StackSets deploy a single template into many target accounts and regions:

export AWS_ENDPOINT_URL=http://localhost:4566

# 1. Create the stack set (in the administration account)
aws cloudformation create-stack-set \
  --stack-set-name my-set \
  --template-body file://template.yml \
  --endpoint-url $AWS_ENDPOINT_URL

# 2. Create instances in two target accounts
aws cloudformation create-stack-instances \
  --stack-set-name my-set \
  --accounts 222222222222 333333333333 \
  --regions us-east-1 \
  --endpoint-url $AWS_ENDPOINT_URL

# 3. The resources materialize in each target account's namespace
aws cloudformation list-stack-instances \
  --stack-set-name my-set \
  --endpoint-url $AWS_ENDPOINT_URL

CreateStackInstances drives the single-stack engine once per (account, region) pair, provisioning each instance's resources into that target account's namespace — so a queue named orders deployed into accounts 222222222222 and 333333333333 exists independently in each. The stack set, its instances, and its operation history are recorded in the administration (caller) account.

DeleteStackInstances removes instances and their resources, unless RetainStacks=true, which detaches the instances from the stack set but leaves their underlying stacks and resources in place. A stack set must be empty before DeleteStackSet.

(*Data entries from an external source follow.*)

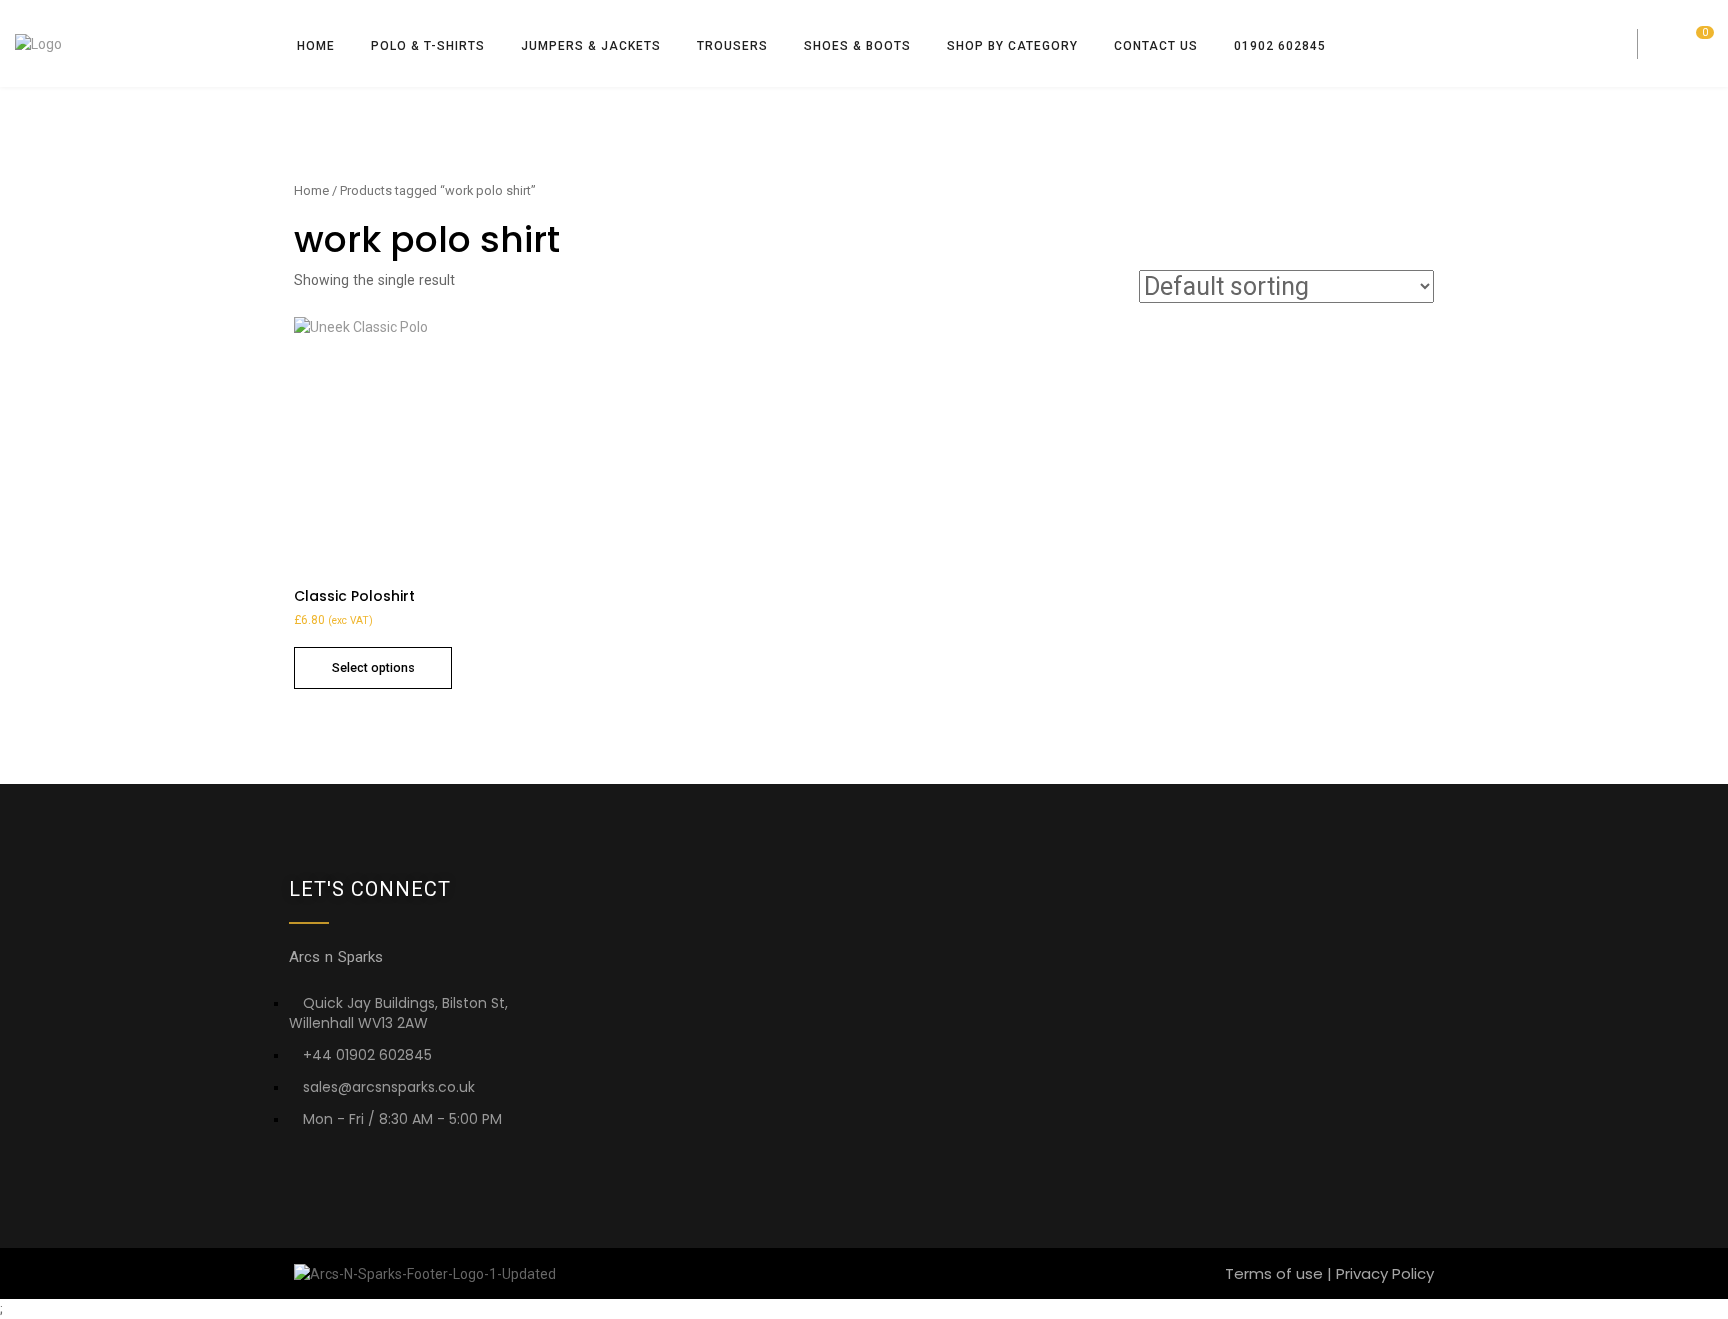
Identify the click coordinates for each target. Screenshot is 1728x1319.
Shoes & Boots (857, 46)
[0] (1701, 48)
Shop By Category (1012, 46)
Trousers (732, 46)
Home (316, 46)
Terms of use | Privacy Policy (1329, 1273)
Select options (373, 667)
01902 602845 (1280, 46)
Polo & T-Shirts (428, 46)
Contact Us (1156, 46)
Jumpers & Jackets (591, 46)
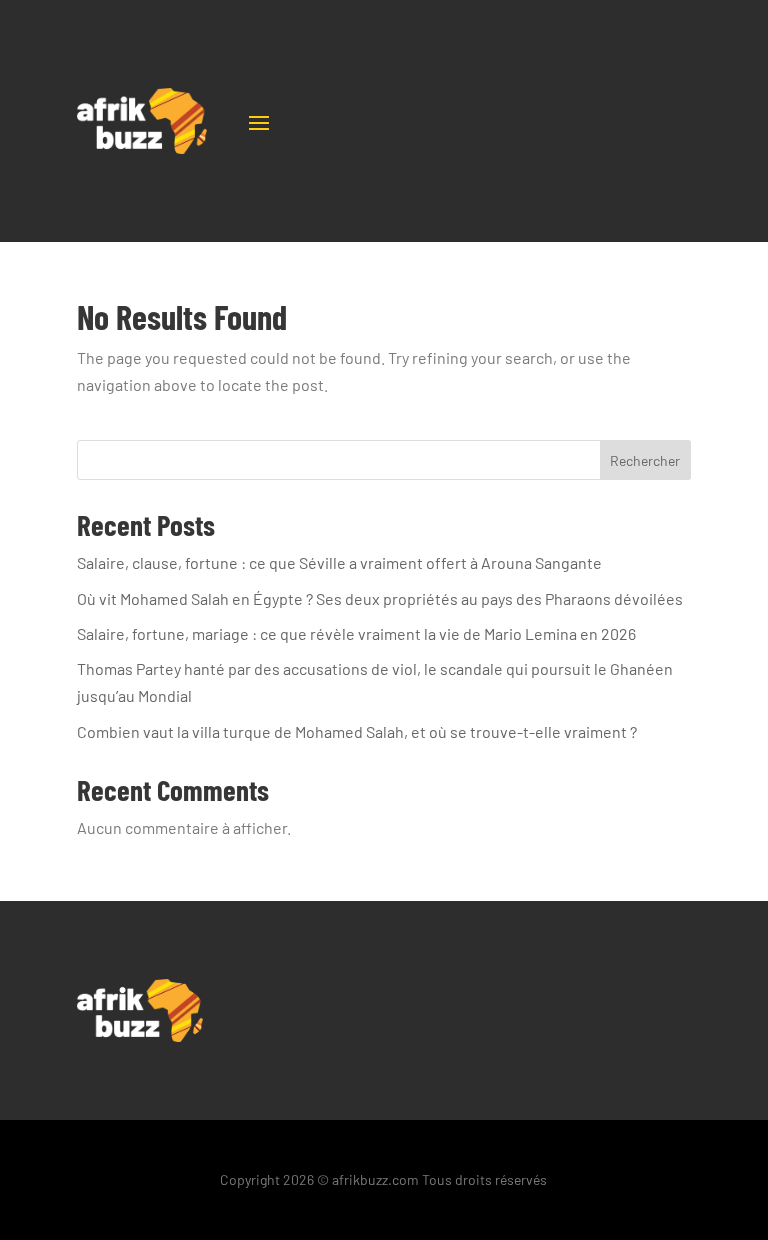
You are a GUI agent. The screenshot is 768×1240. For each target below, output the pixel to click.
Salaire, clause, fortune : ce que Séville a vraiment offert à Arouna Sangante (339, 562)
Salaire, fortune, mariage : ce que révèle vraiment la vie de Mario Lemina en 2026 (356, 633)
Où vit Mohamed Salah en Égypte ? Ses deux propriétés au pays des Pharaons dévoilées (380, 598)
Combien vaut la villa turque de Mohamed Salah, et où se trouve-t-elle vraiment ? (357, 731)
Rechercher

A CreateStackInstances / UpdateStackSet operation reports FAILED if any of its instances fails to deploy (the instance is marked INOPERABLE), so polling DescribeStackSetOperation reflects real provisioning outcomes rather than always returning SUCCEEDED.

Configuration

Variable Default Description
FLOCI_SERVICES_CLOUDFORMATION_ENABLED true Enable or disable the service

Examples

export AWS_ENDPOINT_URL=http://localhost:4566

# Validate a template
aws cloudformation validate-template \
  --template-body file://template.yml \
  --endpoint-url $AWS_ENDPOINT_URL

# Deploy a stack
aws cloudformation create-stack \
  --stack-name my-stack \
  --template-body file://template.yml \
  --parameters ParameterKey=Env,ParameterValue=dev \
  --endpoint-url $AWS_ENDPOINT_URL

# Check status
aws cloudformation describe-stacks \
  --stack-name my-stack \
  --endpoint-url $AWS_ENDPOINT_URL

# Watch events
aws cloudformation describe-stack-events \
  --stack-name my-stack \
  --endpoint-url $AWS_ENDPOINT_URL

# Update
aws cloudformation update-stack \
  --stack-name my-stack \
  --template-body file://template.yml \
  --endpoint-url $AWS_ENDPOINT_URL

# Delete
aws cloudformation delete-stack \
  --stack-name my-stack \
  --endpoint-url $AWS_ENDPOINT_URL

# Create a change set
aws cloudformation create-change-set \
  --stack-name my-stack \
  --change-set-name my-change-set \
  --template-body file://template.yml \
  --endpoint-url $AWS_ENDPOINT_URL

# List change sets
aws cloudformation list-change-sets \
  --stack-name my-stack \
  --endpoint-url $AWS_ENDPOINT_URL

# Describe a change set
aws cloudformation describe-change-set \
  --stack-name my-stack \
  --change-set-name my-change-set \
  --endpoint-url $AWS_ENDPOINT_URL

# Delete a change set
aws cloudformation delete-change-set \
  --stack-name my-stack \
  --change-set-name my-change-set \
  --endpoint-url $AWS_ENDPOINT_URL

Lambda + SQS Event Source Mapping

Deploy a Lambda function wired to an SQS queue as a single stack:

# template.yml
Resources:
  MyQueue:
    Type: AWS::SQS::Queue
    Properties:
      QueueName: my-queue

  MyFunction:
    Type: AWS::Lambda::Function
    Properties:
      FunctionName: my-function
      Runtime: nodejs22.x
      Handler: index.handler
      Role: arn:aws:iam::000000000000:role/lambda-role
      Code:
        ZipFile: |
          exports.handler = async (event) => {
            console.log(JSON.stringify(event));
          };

  MyESM:
    Type: AWS::Lambda::EventSourceMapping
    Properties:
      FunctionName: !Ref MyFunction
      EventSourceArn: !GetAtt MyQueue.Arn
      Enabled: true
      BatchSize: 10
aws cloudformation create-stack \
  --stack-name my-lambda-sqs-stack \
  --template-body file://template.yml \
  --endpoint-url $AWS_ENDPOINT_URL

Dependency ordering

Use !Ref MyFunction (not a plain string) for FunctionName so CloudFormation provisions the function before the event source mapping.